Friedrich August von Hayek · 1939
This file is a single political-economic essay. Hayek asks what economic order a federation of formerly sovereign states requires. The thesis is double: federation can secure peace only as an economic union, yet that union disables much of the interventionist repertoire of the nation-state and cannot simply transfer it to a federal center. Its five sections move from peace and market unity, through the limits of protectionism and planning, to constitutional design and liberal internationalism.
Hayek begins by tying peace to economic integration. Defence and diplomacy cannot be detached from tariffs, money, finance, and trade. If member states keep economic borders, local shocks and privileges harden into territorial interests; if barriers fall, interests overlap and conflicts no longer recur between the same blocs. Economic union is therefore not a useful supplement but a condition of political durability.
Es scheint ziemlich sicher, daß eine politische Union zwischen einstmals souveränen Staaten ohne gleichzeitige Wirtschaftsunion nicht lange dauern würde.
English translation: It seems fairly certain that a political union between formerly sovereign states would not last long without a simultaneous economic union.
The second section follows the consequences of free movement. Goods, people, and capital turn the federation into one price area, so member states lose the means to protect industries through tariffs, monopolies, supply restrictions, price supports, or independent monetary action. Local regulation remains possible, but any burden imposed on local producers exposes them to competitors elsewhere in the union.
Das Bundesgebiet wird ein einziger Markt und die Preise in seinen Teilen werden nur um den Betrag der Transportkosten differieren.
English translation: The federal territory becomes a single market, and prices in its parts will differ only by the amount of transport costs.
Hayek then rejects the answer that the federal government should assume all powers denied to the states. Protectionism depends on solidarities that work inside national communities but weaken in heterogeneous unions. A tariff can be sold as aid to “our” producers; it is far harder to ask French, Swedish, British, or South African citizens to subsidize distant groups with whom they share no thick political identity.
Es ist schwer vorstellbar, wie in einem Bundesstaat eine Einigung über die Anwendung von Zöllen zum Schutze einzelner Industrien erreicht werden könnte.
English translation: It is difficult to imagine how, in a federal state, agreement could be reached on the use of tariffs for the protection of individual industries.
The same point becomes an argument against planning. Central economic direction presupposes shared ends; in a multinational federation, differences of language, living standard, tradition, and development make such agreement thin or coercive. Hayek’s conceptual move is to show that federalism does not merely move sovereignty upward: it dissolves the social preconditions of discretionary economic rule.
Jedenfalls wird die Lenkung des Wirtschaftslebens in einem Bundesstaat einen viel engeren Spielraum haben als in einem Nationalstaat.
English translation: In any case, the direction of economic life in a federal state will have a much narrower scope than in a national state.
The fourth section gives this a constitutional form.
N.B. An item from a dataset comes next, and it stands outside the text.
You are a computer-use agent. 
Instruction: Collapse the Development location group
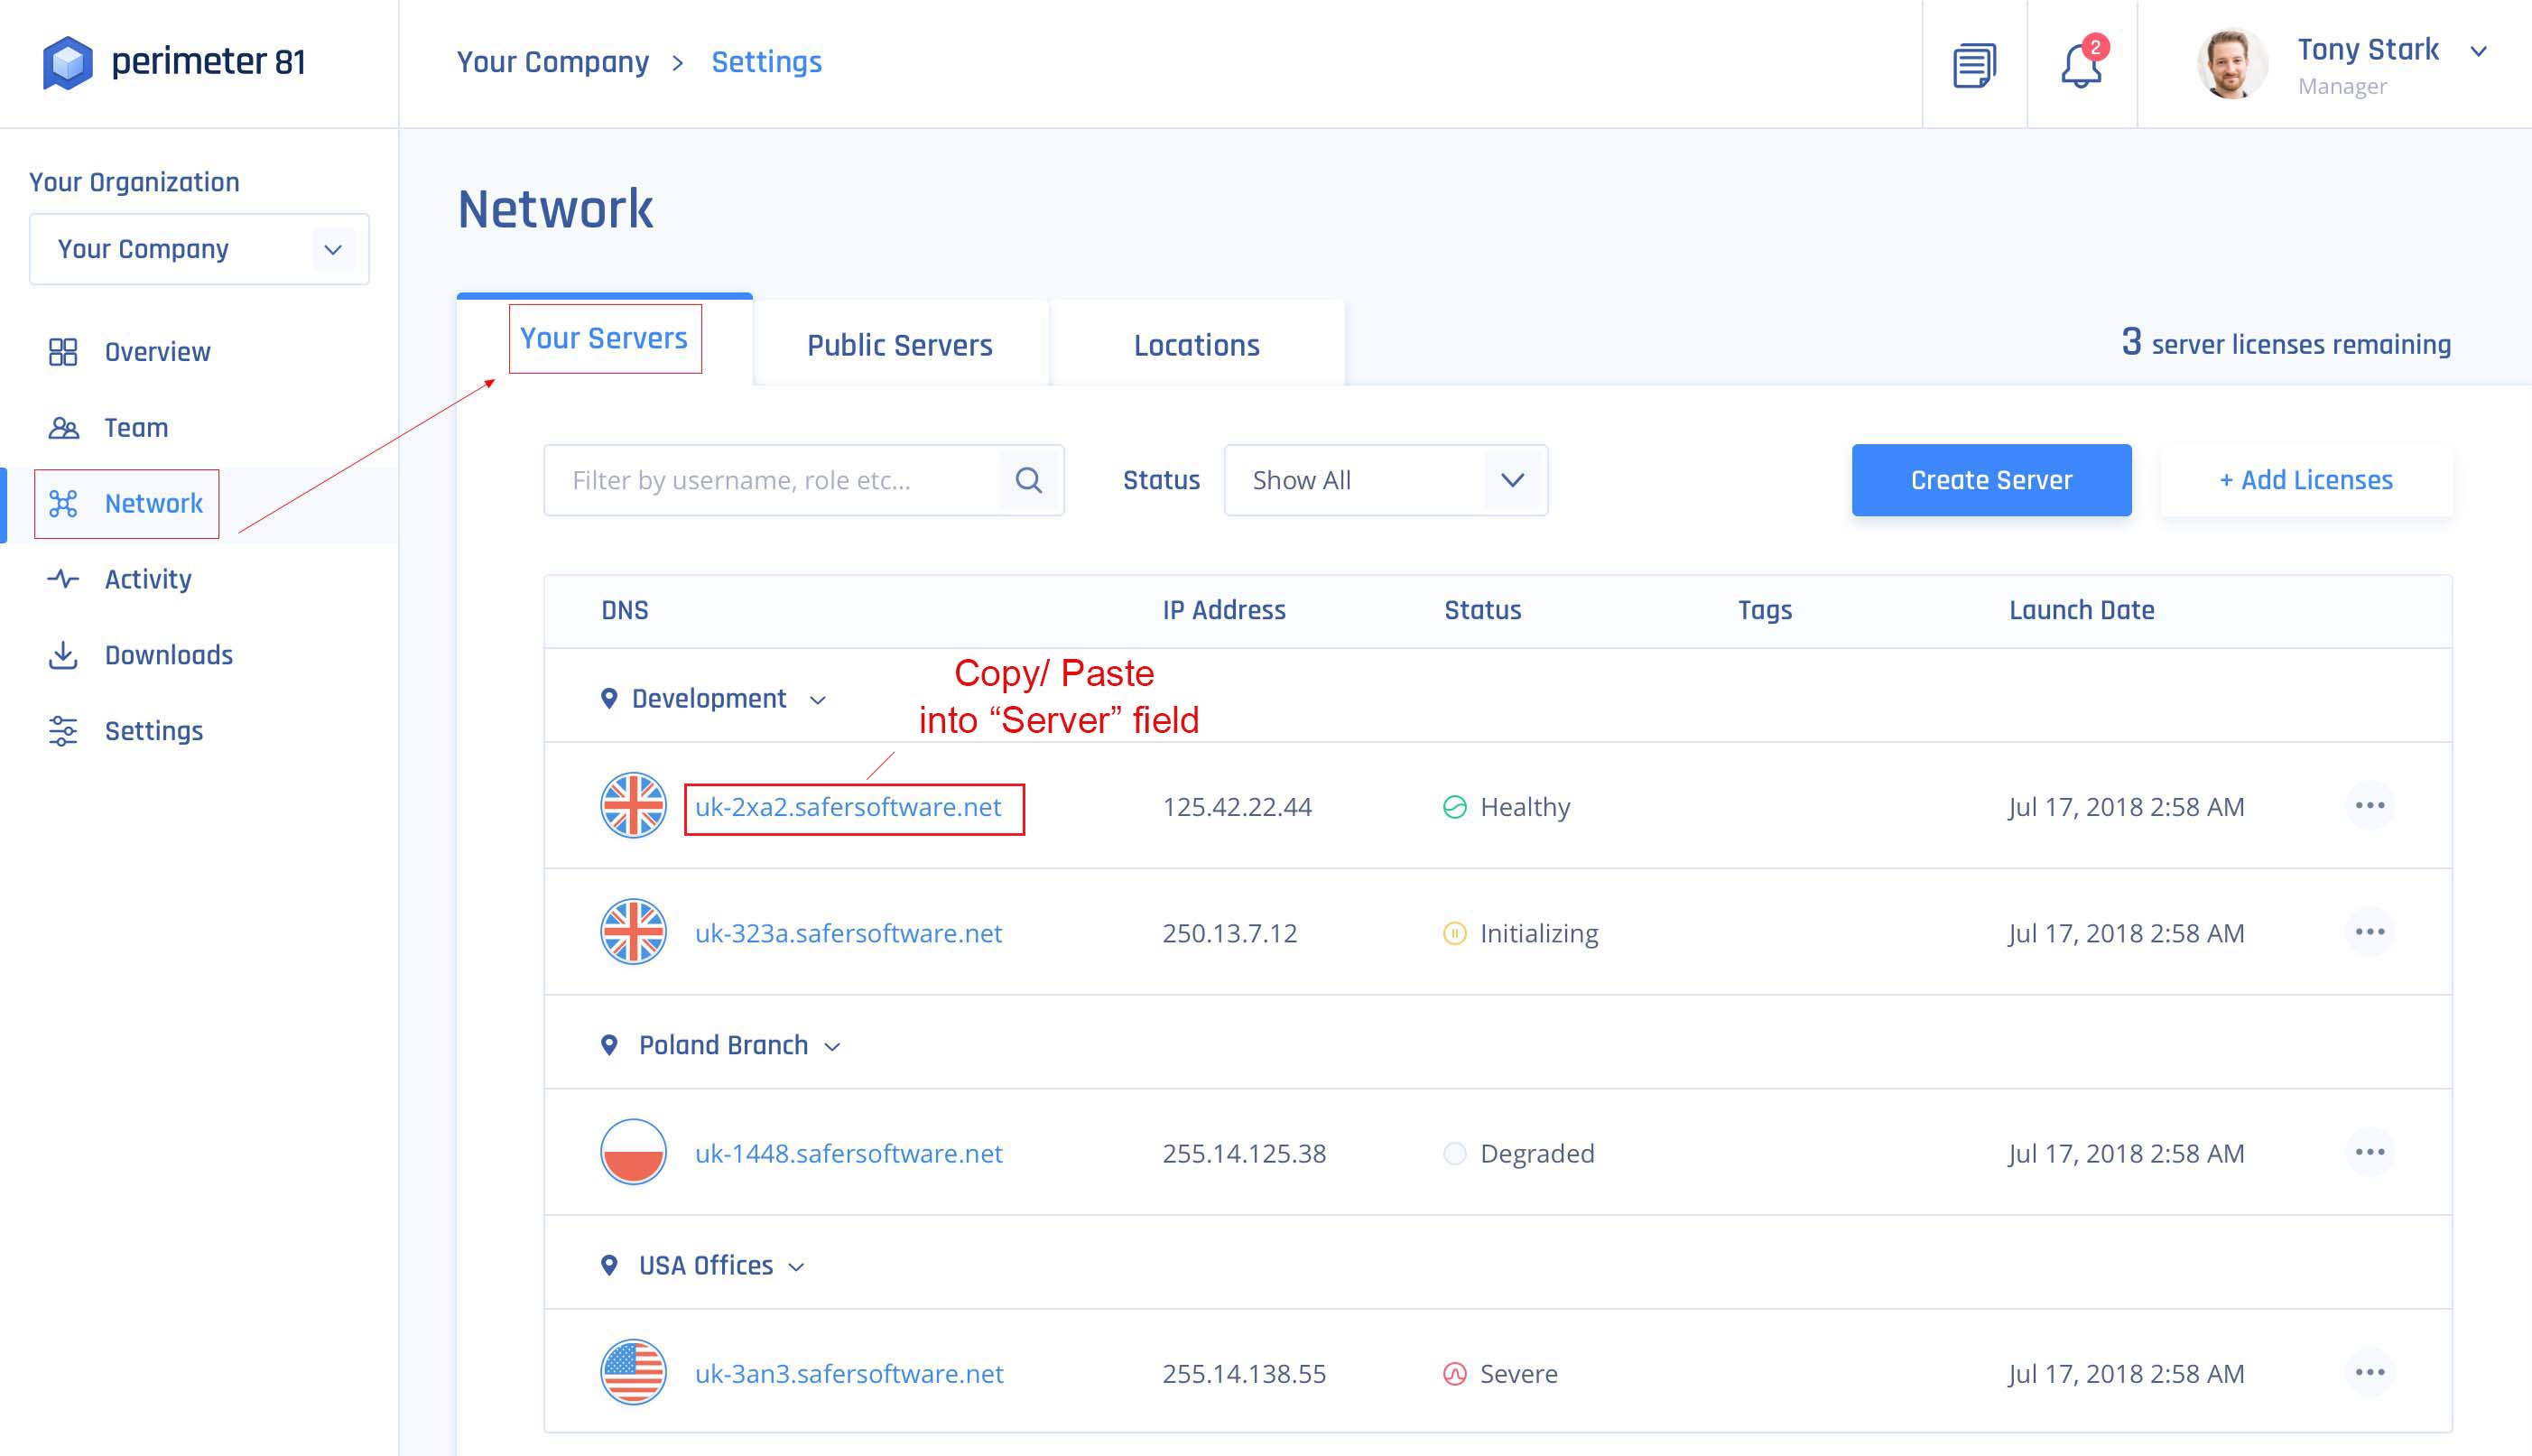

A federation must sometimes prefer no legislation to state legislation that would break the common market. Hayek uses the United States and Switzerland to show that internal protectionism can return through sanitary rules, inspections, fees, and administrative controls. The federal authority therefore needs a negative power: not to plan for the member states, but to stop them from reconstructing economic borders.
Das heißt, daß der Bund die negative Macht haben müßte, die Einzelstaaten zu verhindern, in bestimmter Weise in die Wirtschaftstätigkeit einzugreifen, während er aber selbst nicht die Macht hätte, das an ihrer Stelle zu tun.
English translation: This means that the federation would have to have the negative power to prevent the individual states from interfering with economic activity in particular ways, while it would not itself have the power to do so in their place.
This is not simple laissez-faire. Hayek allows public action where it creates a durable framework for private initiative and supplements the market in services the price system cannot provide. What he excludes is short-term management through monopolies, cartels, and bargains among organized interests. Federal economic policy must be impersonal, long-range, and rule-bound.
In the final section, Hayek casts international federation as the completion of liberalism. Nineteenth-century liberalism failed, he argues, by compromising first with nationalism and then with socialism. Against their fusion, he proposes a democratic international order limited to fields where real consent exists.
Eine Regierung nach Übereinstimmung ist nur möglich, wenn wir von der Regierung nur in jenen Gebieten Handlungen verlangen, in denen wir echtes Einverständnis erzielen können.
English translation: Government by agreement is possible only if we demand action from the government solely in those areas in which we can achieve genuine consensus.
The essay remains relevant because it treats a common market as a constitutional choice: it promises peace by preventing territorial interest blocs, but it also narrows industrial policy, monetary nationalism, and comprehensive planning. Hayek’s federation is not a larger nation-state; it is a liberal device for limiting government where agreement is thin and preserving democracy by refusing to overload it.